Thursday, 18 October 2012

Not To Do Lists

We are used to having To-Do lists. Our email programs, hardback diaries and many apps now available on smart phones allow us to create and manage these lists.

They are useful in that we do need to be reminded of important tasks, its good to be able to prioritise tasks and research has shown that strategies like doing the most unpleasant/difficult tasks first is more productive.

Consider also the use of a Not-To-Do list. We all know the habits, tasks, interactions, where we end up procrastinating, wasting time or where our motivation drops. For example, I noticed over the years that when I decide to take time out from work to check a news website, I'm usually doing it not for the news but to avoid/delay some task. Now if I find myself checking out a news site, I cognitively take a 'time out' and ask myself why. Cutting back on checking news websites in zombie mode saved me quite a bit of time and is a type of 'Canary in the Mine' for how my day is going.

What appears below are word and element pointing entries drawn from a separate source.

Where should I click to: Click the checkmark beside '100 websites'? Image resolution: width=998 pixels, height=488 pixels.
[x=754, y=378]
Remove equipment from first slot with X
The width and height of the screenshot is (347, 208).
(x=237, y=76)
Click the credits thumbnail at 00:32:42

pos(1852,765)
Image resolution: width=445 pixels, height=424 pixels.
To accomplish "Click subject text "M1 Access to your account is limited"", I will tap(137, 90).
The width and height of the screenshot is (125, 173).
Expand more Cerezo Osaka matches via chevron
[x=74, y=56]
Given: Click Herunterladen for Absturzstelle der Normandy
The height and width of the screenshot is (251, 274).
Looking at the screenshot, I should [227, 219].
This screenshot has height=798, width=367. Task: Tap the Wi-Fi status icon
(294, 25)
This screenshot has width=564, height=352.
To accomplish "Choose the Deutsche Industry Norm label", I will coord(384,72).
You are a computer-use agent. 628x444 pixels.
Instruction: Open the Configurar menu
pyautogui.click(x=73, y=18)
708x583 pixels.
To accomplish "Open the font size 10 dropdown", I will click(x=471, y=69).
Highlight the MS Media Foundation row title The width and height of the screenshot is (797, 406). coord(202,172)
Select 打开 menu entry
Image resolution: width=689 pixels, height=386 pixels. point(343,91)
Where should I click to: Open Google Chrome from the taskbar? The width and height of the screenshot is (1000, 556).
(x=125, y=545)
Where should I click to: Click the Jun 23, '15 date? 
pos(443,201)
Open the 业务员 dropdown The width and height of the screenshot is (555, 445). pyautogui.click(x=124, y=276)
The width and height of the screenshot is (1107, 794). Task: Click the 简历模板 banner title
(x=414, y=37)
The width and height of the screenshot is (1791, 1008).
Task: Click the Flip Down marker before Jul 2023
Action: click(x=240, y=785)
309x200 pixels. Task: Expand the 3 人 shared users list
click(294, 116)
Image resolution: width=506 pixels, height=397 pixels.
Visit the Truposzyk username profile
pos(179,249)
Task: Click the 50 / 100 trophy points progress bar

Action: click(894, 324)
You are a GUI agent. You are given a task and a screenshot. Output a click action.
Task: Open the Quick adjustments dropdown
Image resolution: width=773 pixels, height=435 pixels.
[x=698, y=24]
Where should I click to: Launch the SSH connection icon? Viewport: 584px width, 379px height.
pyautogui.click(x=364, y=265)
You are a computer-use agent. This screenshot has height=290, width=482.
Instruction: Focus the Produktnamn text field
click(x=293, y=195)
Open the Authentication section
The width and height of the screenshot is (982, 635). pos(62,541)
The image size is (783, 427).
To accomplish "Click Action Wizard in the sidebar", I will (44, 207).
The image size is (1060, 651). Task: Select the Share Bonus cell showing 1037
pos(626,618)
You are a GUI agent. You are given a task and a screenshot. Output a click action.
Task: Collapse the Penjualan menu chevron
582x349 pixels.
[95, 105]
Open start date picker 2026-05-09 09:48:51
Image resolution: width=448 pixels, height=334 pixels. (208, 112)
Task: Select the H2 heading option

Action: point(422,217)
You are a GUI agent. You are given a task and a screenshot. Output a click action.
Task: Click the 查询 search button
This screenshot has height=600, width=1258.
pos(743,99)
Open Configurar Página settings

To start this off and see how it works for you, try keeping a diary. Each time you find yourself mentally wandering, your motivation slipping or your frustration building, write down what you are doing or have just done. You will then build up a list of items to be avoided (not everything can be unfortunately) . Hopefully by using this list you will have a more productive day and be a little happier in your work. You may also have identified 'your canaries'.

The thinking behind this was inspired by Csikszentmihalyi's Flow, where we all have conditions where we are more productive and can be immersed in our work is a positive way. My thinking is that if we know what keeps us in Flow, we also need to know what can knock us out of that Flow and avoid (again where possible) these scenarios.